Pero la obra de Kcho relacionada con las migraciones no se circunscribe a la recreación de elementos episódicos. Su alcance va más allá, para sembrar en el espectador la idea de un movimiento perpetuo con sus connotaciones antropológicas y simbólicas. Las barcas, los remos, los jirones de naufragios, las balsas y cuanto artilugio para la navegación empleados en sus imágenes poetizan de manera dramática un destino humano.

Al mismo tiempo, otro tipo de desplazamiento se advierte en su obra: el de conquistar las alturas. Mito sembrado en la mente más antigua de los hombres se halla el desafío de la gravedad, Ícaro tratando de alcanzar lo alto quemó sus alas. Tatlin fue un Ícaro moderno, al sostener la improbable idea de elevar una construcción que lanzara una espiral hacia las nubes. A fin de cuentas todo ello habla metafóricamente de la posibilidad de la utopía, y en esencia todo artista verdadero, como lo es Kcho, aspira a que la Utopía deje de ser sueño para convertirse en realidad.

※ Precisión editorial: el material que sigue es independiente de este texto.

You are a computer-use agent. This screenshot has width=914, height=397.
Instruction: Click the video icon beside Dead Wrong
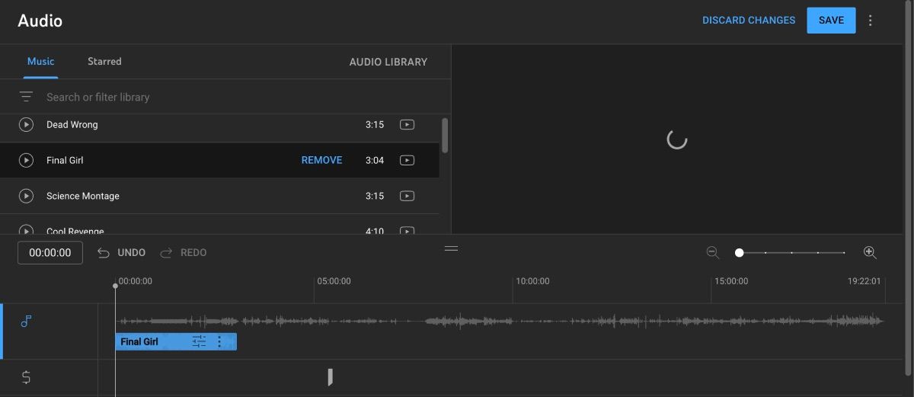(407, 124)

¿Y qué realidades más elocuentes estas que se nutren de la madera, el papel, la piedra? Permítaseme insistir en lo muy estimulante que debe ser para quienes aprecien esta muestra los tránsitos entre el dibujo y el grabado y la realización escultórica o instalativa. En la superficie plana, Kcho vuelve a revelarse con tanto oficio y calado como en sus propuestas tridimensionales. Al respecto será bueno compartir esta observación del crítico Franklyn Fernández publicada en la revista Agulha, de Sao Paulo, en 2006:

“Kcho dibuja, es un gran y auténtico dibujante. Lo hace a toda hora. Siempre produce sus bosquejos y esbozos en los sitios más disímiles y desiguales. Puede hacerlo en medio de una entrevista o en pleno montaje de sus exposiciones. Tiene libretas repletas de bocetos, diseños y proyectos. Dibuja sobre un cuaderno de notas, bosqueja sobre un trozo de servilleta, traza sobre un fragmento de tela o sobre la misma superficie plana de la pared. (…)  El dibujo en Kcho es como un acto de reflexión. Meditación, abstracción, cavilación y cálculo. Para él es el sentido poético-esencial, existencial de la vida. Es su energía, su luz”.

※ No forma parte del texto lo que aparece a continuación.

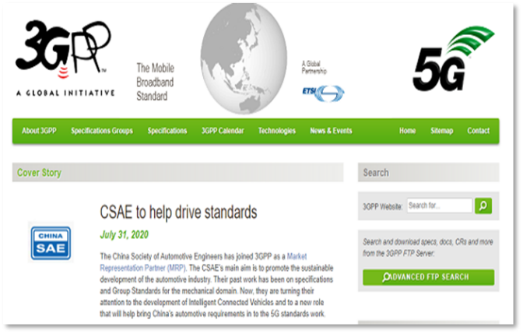Open the Contact page link
Screen dimensions: 523x334
point(478,131)
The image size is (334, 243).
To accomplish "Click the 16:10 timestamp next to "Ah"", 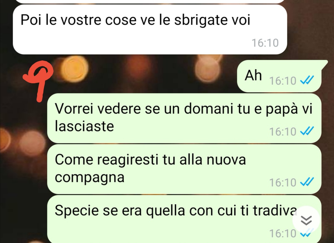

En esta ocasión el artista se apresta a desembarcar para inaugurar el 5 de noviembre en Bayamo (Casa de Cultura de la ciudad) con una obra indiscutiblemente sólida, aventurada y propositiva, en la que cobra vuelo una poética acrisolada por el talento y la expresión. Las obras que integran esta muestra han sido expuestas con anterioridad en otros espacios como las Salas de Exposición del otrora Cuartel Moncada en julio de 2011, ahora la muestra se enriquece con la obra “Carrousel”, que constituye un homenaje a la nacionalidad cubana, en ella se integran los elementos que se resultan indispensables para la amplia visión de la cubanidad, expuesta como parte integral de Sacrificio en la encrucijada, en las salas del Gran Teatro de La Habana en los meses finales de 2011. El título con el que emprenderá esta cruzada artística por Granma, Anclado por un sueño, resume metafóricamente la dialéctica aludida en los afanes creadores del artista.